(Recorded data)
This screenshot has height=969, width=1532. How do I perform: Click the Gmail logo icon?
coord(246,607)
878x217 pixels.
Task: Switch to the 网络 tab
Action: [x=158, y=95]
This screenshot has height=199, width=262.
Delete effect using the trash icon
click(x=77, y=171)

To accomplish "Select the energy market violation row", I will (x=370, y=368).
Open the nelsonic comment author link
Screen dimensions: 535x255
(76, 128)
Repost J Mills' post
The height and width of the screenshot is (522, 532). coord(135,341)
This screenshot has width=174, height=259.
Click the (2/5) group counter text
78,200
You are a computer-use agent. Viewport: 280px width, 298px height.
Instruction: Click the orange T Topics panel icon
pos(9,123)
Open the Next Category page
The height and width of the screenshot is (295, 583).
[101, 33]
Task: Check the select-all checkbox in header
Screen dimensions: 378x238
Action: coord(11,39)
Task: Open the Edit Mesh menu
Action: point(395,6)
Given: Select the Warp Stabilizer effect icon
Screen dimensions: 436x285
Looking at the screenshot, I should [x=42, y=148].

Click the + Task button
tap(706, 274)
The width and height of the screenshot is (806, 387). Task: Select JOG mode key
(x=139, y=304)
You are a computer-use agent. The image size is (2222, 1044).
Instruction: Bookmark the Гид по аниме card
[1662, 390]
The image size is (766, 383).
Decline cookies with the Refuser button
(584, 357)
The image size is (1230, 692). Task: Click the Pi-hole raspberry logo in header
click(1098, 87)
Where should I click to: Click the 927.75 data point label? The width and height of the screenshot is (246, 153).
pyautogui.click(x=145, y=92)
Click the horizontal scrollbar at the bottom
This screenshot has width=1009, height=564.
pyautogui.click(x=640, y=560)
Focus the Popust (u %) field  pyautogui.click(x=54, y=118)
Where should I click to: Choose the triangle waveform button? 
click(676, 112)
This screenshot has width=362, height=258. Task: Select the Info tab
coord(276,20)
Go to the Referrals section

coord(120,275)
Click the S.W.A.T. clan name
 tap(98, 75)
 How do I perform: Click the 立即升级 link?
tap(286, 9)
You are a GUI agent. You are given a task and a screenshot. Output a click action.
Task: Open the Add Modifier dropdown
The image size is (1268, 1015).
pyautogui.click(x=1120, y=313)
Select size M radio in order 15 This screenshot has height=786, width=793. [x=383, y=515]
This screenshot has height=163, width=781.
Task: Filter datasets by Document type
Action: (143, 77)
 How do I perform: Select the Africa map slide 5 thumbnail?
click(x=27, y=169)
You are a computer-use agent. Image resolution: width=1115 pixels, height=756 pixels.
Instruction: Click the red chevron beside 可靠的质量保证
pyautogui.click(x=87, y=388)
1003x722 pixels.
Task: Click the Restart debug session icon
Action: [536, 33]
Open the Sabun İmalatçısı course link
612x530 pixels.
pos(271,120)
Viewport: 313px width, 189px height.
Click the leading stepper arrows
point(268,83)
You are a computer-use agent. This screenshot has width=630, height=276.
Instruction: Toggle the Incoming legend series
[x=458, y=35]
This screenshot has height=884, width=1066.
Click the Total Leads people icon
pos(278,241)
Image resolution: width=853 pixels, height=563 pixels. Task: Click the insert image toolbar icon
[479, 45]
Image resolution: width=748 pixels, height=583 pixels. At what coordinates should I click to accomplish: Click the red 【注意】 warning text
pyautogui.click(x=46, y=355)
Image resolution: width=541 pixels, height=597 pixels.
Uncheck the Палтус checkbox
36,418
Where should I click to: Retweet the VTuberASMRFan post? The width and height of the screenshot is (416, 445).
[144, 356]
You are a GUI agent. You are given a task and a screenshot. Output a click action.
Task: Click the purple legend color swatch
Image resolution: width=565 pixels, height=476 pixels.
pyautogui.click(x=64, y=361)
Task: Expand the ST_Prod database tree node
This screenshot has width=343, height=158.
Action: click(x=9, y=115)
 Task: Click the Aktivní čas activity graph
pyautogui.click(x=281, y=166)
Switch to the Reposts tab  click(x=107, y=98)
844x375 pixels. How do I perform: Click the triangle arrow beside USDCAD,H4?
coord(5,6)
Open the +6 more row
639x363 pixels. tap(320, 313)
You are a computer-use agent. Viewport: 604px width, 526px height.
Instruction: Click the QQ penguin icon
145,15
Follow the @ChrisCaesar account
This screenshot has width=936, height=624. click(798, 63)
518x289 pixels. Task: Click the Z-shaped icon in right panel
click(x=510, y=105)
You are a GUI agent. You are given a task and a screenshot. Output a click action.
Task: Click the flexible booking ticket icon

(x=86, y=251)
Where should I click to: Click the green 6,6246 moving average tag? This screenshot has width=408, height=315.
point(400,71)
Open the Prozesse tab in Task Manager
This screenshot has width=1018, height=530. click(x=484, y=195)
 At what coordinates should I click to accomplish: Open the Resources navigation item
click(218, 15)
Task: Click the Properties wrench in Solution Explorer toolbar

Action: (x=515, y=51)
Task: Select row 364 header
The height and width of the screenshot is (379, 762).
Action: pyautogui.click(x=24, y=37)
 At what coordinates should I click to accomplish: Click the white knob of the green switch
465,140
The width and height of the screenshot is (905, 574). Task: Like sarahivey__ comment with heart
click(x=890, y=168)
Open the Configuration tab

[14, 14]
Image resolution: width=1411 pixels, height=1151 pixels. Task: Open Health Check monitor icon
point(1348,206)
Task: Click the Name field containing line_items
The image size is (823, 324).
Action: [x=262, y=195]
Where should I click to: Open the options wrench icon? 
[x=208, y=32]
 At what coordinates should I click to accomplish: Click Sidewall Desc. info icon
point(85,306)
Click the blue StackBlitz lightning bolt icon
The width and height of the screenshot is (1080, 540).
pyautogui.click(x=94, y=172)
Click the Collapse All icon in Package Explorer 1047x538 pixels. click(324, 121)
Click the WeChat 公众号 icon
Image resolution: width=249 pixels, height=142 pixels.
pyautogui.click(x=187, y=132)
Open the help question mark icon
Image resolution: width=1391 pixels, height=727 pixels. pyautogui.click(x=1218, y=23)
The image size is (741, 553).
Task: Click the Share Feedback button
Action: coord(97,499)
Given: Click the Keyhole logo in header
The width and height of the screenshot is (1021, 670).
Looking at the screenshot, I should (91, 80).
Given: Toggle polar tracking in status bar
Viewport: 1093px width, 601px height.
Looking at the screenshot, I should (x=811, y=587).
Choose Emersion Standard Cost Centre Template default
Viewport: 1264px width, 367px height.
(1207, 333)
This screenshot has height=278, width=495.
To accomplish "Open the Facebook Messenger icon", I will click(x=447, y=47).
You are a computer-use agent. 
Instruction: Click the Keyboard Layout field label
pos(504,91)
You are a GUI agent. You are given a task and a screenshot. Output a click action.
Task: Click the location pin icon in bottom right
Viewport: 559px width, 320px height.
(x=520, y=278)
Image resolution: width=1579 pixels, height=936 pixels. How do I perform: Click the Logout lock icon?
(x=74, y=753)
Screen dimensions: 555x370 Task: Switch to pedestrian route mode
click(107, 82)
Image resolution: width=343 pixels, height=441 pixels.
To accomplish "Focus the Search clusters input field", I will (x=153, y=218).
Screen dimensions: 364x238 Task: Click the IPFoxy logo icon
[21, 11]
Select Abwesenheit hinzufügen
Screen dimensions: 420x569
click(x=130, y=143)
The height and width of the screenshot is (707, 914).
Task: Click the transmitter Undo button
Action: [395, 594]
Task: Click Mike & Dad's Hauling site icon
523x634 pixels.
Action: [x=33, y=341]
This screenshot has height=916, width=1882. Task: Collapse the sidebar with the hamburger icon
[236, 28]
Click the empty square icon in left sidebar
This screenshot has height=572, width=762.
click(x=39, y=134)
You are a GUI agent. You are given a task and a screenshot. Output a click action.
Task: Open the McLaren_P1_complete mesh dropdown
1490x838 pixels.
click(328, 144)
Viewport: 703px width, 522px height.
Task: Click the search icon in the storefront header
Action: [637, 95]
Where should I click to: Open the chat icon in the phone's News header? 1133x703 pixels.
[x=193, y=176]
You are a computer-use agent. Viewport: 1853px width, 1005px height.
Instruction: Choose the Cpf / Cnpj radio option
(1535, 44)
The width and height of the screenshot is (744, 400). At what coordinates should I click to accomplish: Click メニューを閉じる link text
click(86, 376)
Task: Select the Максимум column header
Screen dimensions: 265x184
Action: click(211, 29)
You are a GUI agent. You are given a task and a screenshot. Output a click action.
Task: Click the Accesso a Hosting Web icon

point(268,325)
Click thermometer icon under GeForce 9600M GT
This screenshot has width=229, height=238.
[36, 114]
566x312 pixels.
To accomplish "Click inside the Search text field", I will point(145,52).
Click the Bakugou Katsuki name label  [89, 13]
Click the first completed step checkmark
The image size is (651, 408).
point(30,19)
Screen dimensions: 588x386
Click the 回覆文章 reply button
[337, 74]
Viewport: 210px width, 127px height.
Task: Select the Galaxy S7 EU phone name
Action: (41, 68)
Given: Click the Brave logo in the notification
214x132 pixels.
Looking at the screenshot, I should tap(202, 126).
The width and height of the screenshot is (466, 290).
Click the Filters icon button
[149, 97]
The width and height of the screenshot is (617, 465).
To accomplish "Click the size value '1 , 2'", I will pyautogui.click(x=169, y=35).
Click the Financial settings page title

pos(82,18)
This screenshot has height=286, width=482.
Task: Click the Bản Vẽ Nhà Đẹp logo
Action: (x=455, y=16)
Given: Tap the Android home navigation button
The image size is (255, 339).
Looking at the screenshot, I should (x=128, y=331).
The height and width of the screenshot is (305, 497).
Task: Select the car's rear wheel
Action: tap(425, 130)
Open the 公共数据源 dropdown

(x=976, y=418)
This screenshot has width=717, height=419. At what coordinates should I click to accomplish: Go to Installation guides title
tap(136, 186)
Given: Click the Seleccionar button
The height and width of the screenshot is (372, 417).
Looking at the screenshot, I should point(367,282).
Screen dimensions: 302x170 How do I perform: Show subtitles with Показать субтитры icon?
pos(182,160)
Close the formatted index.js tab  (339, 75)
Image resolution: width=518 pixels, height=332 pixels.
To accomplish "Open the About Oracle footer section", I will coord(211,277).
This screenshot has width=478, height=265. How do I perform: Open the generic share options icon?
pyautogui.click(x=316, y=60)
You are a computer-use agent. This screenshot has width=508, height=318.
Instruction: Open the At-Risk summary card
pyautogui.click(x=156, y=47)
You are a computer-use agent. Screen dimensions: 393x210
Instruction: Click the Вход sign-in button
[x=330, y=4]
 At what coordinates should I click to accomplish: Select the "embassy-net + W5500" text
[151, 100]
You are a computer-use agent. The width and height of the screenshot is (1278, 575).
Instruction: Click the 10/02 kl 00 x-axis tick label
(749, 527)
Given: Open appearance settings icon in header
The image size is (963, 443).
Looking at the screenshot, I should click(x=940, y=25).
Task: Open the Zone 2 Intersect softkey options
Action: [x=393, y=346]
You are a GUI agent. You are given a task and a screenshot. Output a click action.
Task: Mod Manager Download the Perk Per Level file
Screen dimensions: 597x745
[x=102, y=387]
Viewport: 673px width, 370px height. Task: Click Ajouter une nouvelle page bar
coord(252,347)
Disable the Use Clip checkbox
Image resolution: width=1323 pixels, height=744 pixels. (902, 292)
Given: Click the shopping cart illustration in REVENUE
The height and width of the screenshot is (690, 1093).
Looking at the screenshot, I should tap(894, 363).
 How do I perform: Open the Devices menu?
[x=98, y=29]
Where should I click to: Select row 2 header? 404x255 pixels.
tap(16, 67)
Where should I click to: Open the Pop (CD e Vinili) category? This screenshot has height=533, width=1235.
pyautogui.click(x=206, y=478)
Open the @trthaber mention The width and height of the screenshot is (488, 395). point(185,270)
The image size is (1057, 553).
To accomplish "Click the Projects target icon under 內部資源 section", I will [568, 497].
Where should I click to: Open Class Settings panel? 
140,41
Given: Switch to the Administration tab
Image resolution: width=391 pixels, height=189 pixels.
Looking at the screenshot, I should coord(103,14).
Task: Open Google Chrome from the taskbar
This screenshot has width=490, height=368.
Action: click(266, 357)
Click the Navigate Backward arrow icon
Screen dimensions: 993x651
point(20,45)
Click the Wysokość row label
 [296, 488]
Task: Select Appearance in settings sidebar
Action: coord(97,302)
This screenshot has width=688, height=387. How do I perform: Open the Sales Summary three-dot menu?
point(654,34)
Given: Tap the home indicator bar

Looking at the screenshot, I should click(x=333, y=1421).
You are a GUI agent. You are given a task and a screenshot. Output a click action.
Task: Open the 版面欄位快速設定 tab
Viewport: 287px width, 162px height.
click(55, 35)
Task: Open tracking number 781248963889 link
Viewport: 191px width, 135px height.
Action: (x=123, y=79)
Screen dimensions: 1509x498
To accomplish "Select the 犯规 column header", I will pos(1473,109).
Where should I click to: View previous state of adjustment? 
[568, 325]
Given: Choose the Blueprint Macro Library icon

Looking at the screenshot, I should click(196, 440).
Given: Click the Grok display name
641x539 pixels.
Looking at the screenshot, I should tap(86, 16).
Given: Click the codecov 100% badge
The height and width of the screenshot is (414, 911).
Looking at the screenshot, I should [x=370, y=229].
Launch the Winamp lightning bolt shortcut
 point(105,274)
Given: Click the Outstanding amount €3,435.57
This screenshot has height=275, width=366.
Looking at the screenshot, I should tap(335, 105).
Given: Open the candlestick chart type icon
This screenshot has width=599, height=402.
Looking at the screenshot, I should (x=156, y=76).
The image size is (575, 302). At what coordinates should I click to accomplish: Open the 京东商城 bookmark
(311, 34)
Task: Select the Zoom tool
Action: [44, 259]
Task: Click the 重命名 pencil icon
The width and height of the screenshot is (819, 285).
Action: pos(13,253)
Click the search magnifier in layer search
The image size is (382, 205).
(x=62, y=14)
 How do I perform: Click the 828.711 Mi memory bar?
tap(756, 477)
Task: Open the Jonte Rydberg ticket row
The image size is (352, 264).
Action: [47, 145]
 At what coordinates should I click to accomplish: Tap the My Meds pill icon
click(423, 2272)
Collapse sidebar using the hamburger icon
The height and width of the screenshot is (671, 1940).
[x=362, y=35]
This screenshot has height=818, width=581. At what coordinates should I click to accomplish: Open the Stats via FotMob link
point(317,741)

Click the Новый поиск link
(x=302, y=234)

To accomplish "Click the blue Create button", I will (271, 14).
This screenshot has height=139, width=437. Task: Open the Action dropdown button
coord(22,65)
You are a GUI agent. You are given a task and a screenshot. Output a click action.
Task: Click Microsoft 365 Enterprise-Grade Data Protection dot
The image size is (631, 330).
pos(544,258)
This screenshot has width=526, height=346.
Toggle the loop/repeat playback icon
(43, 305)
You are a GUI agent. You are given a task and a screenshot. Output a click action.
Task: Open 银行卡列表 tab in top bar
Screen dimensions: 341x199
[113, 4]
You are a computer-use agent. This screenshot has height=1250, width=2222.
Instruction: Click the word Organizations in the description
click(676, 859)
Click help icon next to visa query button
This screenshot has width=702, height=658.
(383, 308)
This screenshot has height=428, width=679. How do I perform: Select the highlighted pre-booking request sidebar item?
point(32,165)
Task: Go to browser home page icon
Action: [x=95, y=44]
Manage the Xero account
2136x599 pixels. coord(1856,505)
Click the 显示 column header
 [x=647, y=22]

Problem to solve:
Taking the line with "Screen dimensions: 265x184" as the first and the line with "Click the first completed step checkmark" as the last, retype that stretch of the data above exactly, with no other lines.

Output for this task:
Screen dimensions: 265x184
Action: click(211, 29)
You are a GUI agent. You are given a task and a screenshot. Output a click action.
Task: Click the Accesso a Hosting Web icon

point(268,325)
Click thermometer icon under GeForce 9600M GT
This screenshot has width=229, height=238.
[36, 114]
566x312 pixels.
To accomplish "Click inside the Search text field", I will point(145,52).
Click the Bakugou Katsuki name label  [89, 13]
Click the first completed step checkmark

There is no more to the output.